# TASK PROMPT:
Retype the records from the first line through the line containing "Action: click(x=579, y=147)", matching every character.

═════ PROVIDED DATA

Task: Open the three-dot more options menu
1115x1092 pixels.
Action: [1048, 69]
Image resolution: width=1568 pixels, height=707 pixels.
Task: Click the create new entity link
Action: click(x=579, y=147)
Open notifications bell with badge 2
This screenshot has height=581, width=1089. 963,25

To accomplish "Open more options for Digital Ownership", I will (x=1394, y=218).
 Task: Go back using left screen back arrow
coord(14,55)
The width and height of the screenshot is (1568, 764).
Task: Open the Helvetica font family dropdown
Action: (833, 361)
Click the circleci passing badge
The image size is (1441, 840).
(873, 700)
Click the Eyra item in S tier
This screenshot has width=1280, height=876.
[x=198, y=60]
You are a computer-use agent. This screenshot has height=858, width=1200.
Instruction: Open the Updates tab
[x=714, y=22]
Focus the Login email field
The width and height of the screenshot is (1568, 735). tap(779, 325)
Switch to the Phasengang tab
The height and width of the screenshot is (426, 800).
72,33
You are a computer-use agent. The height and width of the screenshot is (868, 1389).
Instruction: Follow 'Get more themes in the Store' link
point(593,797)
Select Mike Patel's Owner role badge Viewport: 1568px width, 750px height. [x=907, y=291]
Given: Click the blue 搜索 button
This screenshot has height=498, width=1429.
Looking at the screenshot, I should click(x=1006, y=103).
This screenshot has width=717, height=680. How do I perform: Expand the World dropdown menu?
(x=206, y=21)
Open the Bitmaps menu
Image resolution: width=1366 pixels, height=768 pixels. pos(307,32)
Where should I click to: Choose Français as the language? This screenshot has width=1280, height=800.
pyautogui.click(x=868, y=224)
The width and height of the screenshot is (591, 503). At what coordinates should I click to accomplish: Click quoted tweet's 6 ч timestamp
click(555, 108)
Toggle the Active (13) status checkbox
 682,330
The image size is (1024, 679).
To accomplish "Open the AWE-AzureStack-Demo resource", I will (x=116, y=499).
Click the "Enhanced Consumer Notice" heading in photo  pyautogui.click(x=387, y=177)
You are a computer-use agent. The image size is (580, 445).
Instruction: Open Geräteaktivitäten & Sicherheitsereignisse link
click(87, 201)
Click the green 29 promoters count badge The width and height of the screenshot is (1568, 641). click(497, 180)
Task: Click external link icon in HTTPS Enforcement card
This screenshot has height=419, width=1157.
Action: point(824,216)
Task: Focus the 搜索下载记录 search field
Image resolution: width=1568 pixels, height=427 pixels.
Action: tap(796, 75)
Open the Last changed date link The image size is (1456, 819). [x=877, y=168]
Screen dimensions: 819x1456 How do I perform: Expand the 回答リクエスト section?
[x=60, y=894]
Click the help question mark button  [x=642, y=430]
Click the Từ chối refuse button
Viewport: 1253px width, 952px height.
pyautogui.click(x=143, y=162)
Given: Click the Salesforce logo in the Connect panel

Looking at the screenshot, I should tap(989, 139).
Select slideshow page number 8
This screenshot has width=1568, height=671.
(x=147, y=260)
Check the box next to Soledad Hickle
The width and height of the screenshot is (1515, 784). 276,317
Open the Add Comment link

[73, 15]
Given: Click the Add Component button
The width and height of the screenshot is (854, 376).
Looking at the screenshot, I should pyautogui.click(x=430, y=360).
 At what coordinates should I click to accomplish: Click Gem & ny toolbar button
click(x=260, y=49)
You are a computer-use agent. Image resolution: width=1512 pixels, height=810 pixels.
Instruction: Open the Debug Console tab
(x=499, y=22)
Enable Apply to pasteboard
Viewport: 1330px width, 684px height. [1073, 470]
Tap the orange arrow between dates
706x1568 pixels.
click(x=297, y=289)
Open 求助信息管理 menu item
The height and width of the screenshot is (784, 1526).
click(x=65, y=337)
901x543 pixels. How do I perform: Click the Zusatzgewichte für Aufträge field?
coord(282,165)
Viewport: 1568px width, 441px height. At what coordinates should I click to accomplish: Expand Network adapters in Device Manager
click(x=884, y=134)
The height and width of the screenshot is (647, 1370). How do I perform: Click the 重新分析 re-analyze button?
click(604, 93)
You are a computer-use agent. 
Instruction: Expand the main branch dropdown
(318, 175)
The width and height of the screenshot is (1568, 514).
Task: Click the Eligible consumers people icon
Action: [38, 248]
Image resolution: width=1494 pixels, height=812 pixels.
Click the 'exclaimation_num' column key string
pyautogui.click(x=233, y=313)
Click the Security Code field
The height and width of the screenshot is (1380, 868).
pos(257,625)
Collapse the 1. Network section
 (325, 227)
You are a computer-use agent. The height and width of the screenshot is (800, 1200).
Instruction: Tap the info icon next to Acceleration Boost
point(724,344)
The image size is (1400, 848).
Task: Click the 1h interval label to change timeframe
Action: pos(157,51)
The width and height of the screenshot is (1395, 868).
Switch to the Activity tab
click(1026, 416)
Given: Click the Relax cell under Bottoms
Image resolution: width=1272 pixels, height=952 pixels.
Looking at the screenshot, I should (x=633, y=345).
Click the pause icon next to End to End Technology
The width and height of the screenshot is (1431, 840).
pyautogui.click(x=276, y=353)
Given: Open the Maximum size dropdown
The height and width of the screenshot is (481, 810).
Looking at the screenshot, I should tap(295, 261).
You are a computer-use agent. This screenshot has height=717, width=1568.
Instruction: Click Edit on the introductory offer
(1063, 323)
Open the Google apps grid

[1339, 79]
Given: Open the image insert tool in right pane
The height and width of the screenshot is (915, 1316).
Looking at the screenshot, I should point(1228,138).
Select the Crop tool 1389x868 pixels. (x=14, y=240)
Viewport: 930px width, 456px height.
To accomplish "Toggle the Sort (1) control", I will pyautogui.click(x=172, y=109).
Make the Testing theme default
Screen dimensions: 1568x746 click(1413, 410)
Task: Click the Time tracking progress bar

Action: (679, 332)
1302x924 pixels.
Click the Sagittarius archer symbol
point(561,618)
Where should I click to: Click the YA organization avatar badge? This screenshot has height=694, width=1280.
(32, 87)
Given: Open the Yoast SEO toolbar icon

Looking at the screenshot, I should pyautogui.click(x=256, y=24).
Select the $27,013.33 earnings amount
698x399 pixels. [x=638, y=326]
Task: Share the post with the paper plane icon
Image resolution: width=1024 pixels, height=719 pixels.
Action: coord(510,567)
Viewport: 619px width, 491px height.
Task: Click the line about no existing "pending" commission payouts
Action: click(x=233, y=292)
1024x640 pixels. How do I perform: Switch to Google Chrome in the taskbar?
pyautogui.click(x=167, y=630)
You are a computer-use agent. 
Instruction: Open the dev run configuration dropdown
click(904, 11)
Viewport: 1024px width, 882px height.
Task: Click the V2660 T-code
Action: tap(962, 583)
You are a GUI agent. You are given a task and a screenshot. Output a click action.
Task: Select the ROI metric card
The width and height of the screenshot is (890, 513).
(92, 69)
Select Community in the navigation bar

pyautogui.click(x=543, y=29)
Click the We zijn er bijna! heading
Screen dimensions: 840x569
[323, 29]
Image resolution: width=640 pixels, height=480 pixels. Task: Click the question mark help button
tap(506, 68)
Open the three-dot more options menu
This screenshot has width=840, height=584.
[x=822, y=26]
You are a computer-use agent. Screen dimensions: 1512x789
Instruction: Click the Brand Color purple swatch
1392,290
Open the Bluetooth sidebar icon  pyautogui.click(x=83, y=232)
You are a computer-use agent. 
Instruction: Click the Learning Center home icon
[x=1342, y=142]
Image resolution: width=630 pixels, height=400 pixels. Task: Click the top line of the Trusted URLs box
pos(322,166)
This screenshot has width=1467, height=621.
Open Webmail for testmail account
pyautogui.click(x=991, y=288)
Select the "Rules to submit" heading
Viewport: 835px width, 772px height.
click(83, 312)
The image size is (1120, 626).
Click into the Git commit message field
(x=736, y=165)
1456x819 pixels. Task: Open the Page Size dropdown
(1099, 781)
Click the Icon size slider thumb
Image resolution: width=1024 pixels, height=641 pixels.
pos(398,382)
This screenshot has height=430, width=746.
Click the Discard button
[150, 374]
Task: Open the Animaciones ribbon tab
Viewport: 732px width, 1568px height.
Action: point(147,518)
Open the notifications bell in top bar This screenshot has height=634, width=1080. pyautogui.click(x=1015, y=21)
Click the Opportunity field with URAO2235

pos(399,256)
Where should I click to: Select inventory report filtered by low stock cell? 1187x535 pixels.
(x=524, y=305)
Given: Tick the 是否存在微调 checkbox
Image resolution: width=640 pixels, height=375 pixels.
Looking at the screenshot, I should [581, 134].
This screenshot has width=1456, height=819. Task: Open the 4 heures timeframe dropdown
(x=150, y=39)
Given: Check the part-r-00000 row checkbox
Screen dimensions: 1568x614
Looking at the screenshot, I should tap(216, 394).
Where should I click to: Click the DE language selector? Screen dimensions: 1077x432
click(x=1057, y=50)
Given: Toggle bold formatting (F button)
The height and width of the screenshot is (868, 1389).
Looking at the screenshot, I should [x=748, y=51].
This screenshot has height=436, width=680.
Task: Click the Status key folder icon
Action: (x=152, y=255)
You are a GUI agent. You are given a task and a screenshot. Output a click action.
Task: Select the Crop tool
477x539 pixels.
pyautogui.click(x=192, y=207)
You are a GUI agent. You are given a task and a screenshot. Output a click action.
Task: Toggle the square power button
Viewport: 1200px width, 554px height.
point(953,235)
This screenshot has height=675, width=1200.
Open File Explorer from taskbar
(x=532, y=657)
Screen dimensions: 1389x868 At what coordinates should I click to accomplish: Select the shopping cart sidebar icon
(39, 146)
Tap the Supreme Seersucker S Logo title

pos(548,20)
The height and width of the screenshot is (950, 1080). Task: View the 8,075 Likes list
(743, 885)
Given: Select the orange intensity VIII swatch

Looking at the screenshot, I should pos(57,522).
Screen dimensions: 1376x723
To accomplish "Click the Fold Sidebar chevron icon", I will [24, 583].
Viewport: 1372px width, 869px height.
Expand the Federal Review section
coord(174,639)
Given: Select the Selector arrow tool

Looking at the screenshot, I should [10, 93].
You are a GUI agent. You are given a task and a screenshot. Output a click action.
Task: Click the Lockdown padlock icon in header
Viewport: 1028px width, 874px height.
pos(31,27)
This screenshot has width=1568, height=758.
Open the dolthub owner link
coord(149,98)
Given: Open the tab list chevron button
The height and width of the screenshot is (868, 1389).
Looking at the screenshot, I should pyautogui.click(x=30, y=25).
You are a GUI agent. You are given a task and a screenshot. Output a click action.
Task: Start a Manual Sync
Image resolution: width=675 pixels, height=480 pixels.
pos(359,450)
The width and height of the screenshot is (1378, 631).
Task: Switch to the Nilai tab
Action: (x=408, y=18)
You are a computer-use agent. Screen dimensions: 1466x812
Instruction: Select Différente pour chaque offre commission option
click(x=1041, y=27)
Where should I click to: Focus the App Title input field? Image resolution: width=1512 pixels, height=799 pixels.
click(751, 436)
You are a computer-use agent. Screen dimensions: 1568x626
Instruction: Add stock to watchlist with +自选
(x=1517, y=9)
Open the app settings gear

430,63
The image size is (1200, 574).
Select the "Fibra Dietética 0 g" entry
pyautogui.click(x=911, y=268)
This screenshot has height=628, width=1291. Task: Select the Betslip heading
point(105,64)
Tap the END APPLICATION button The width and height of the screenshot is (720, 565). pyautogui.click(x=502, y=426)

══════════

# EXERCISE SOLUTION:
Task: Open the three-dot more options menu
1115x1092 pixels.
Action: [1048, 69]
Image resolution: width=1568 pixels, height=707 pixels.
Task: Click the create new entity link
Action: click(x=579, y=147)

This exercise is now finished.